You are viewing a plain text version of this content. The canonical link for it is here.
Posted to user@spark.apache.org by "Bui, Tri" <Tr...@VerizonWireless.com.INVALID> on 2014/12/05 23:01:14 UTC

Cannot PredictOnValues or PredictOn base on the model build with StreamingLinearRegressionWithSGD

Hi,

The following example code is able to build the correct model.weights, but its prediction value is zero.   Am I passing the PredictOnValues incorrectly?  I also coded a batch version base on LinearRegressionWithSGD() with the same train and test data, iteration, stepsize info,  and  it was able to  model.predict with pretty good result.

I don' know why the predictOnValues is coming out zero, is there another way to predict on StreamingLinearRegressonWithSGD().

Attached is the test and train data I am using.

Numiteration and stepsize to converge to the model is 600 and .0001.

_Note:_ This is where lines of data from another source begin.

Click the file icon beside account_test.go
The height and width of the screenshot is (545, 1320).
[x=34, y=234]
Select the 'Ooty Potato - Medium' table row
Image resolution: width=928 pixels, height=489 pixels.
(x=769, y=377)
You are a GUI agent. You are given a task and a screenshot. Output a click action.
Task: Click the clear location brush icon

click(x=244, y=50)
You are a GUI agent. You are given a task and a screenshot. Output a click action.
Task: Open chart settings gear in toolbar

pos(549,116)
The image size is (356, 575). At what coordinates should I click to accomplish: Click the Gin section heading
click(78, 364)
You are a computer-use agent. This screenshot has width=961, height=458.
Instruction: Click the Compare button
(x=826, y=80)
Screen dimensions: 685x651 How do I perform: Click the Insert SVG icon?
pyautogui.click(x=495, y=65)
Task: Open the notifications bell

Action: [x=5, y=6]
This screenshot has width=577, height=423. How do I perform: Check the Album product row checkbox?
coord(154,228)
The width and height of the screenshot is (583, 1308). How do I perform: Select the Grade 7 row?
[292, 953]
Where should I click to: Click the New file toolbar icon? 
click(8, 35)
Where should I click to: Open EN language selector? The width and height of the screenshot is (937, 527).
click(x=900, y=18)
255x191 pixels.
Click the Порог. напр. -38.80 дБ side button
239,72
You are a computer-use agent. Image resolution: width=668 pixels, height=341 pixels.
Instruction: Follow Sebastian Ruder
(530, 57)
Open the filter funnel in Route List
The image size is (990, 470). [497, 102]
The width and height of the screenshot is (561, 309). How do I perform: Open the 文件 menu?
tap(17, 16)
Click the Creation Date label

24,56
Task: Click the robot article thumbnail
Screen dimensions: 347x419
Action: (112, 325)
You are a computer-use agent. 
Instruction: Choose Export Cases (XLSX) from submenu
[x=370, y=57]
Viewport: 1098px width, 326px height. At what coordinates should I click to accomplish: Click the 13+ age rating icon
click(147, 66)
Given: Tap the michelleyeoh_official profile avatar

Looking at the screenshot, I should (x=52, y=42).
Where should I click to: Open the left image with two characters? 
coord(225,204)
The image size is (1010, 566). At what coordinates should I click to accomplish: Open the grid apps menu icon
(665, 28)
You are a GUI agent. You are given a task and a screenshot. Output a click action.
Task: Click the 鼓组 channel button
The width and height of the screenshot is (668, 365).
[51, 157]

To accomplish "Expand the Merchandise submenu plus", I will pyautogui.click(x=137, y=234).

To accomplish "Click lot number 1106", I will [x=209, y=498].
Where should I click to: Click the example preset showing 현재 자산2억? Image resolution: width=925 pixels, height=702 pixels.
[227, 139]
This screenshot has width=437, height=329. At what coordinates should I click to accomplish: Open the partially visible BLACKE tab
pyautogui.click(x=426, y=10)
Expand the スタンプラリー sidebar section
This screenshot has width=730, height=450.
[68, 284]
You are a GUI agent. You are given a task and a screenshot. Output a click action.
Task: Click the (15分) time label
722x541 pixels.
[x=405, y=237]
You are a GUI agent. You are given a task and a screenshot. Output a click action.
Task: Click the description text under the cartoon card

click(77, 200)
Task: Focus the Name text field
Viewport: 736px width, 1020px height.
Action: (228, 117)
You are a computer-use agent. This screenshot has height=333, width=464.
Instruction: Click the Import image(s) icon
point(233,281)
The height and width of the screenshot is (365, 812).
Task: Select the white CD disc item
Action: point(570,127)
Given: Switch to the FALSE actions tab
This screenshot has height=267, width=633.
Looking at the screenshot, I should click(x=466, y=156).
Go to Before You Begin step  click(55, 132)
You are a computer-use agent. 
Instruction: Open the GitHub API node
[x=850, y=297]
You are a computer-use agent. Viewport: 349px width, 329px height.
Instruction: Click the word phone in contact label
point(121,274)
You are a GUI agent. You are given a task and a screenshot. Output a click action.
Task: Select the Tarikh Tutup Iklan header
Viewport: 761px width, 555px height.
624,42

    val trainingData = ssc.textFileStream(inp(0)).map(LabeledPoint.parse)
    val testData = ssc.textFileStream(inp(1)).map(LabeledPoint.parse)
    val model = new StreamingLinearRegressionWithSGD().setInitialWeights(Vectors.zeros(inp(3).toInt)).setNumIterations(inp(4).toInt).setStepSize(inp(5).toFloat)
    model.algorithm.setIntercept(true)
    model.trainOn(trainingData)
    //model.predictOnValues(testData.map(xp => (xp.label, xp.features))).print()
    model.predictOn(testData.map(xp => (xp.features))).print()
    ssc.start()
    ssc.awaitTermination()

Thanks for the help.
Tri